● WHAT YOU ARE ASKED TO DO:
Gather each line of the data below that contains the string "Task". Case counts, so a line qualifies only if its capital and lowercase letters match.

● DATA ROWS:
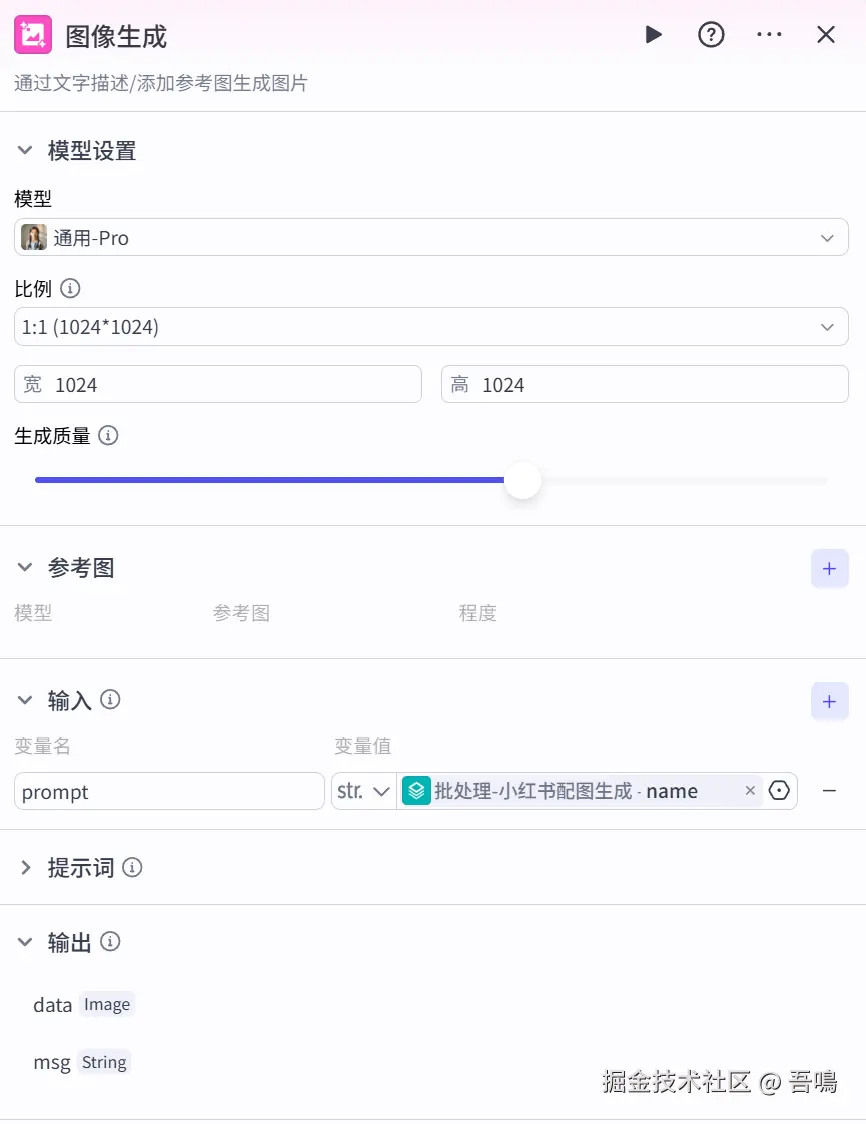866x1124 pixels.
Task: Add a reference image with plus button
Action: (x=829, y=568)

---

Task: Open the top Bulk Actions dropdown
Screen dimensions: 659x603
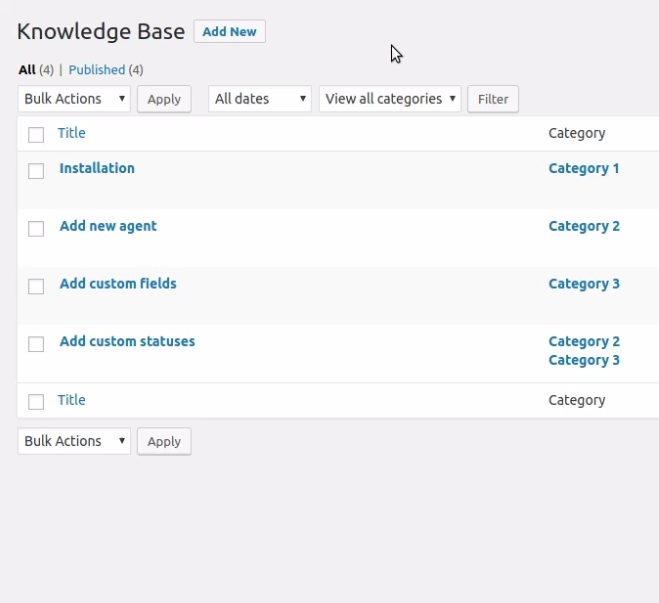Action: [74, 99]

---

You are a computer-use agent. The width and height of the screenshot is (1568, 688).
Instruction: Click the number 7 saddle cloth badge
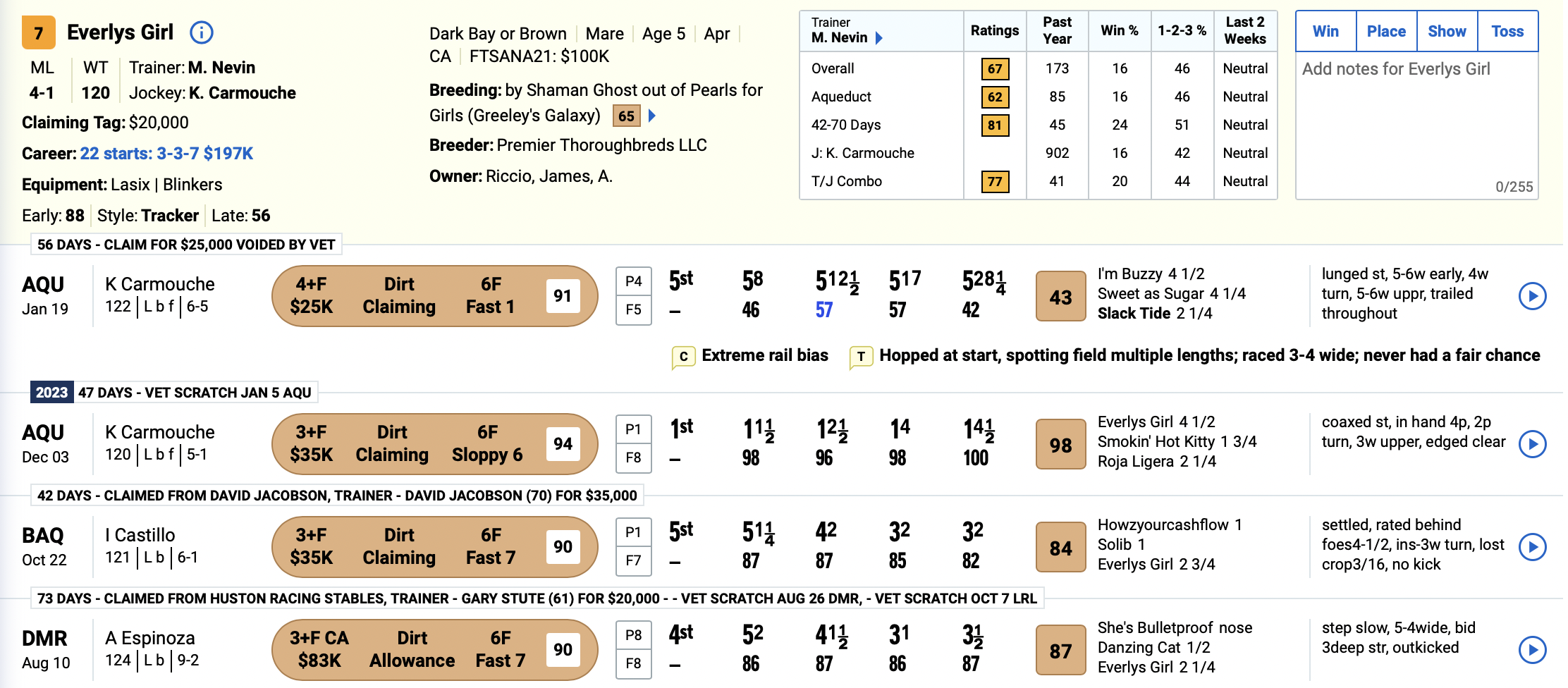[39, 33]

● EXERCISE RESULT:
Task: Add a reference image with plus button
Task: Open the top Bulk Actions dropdown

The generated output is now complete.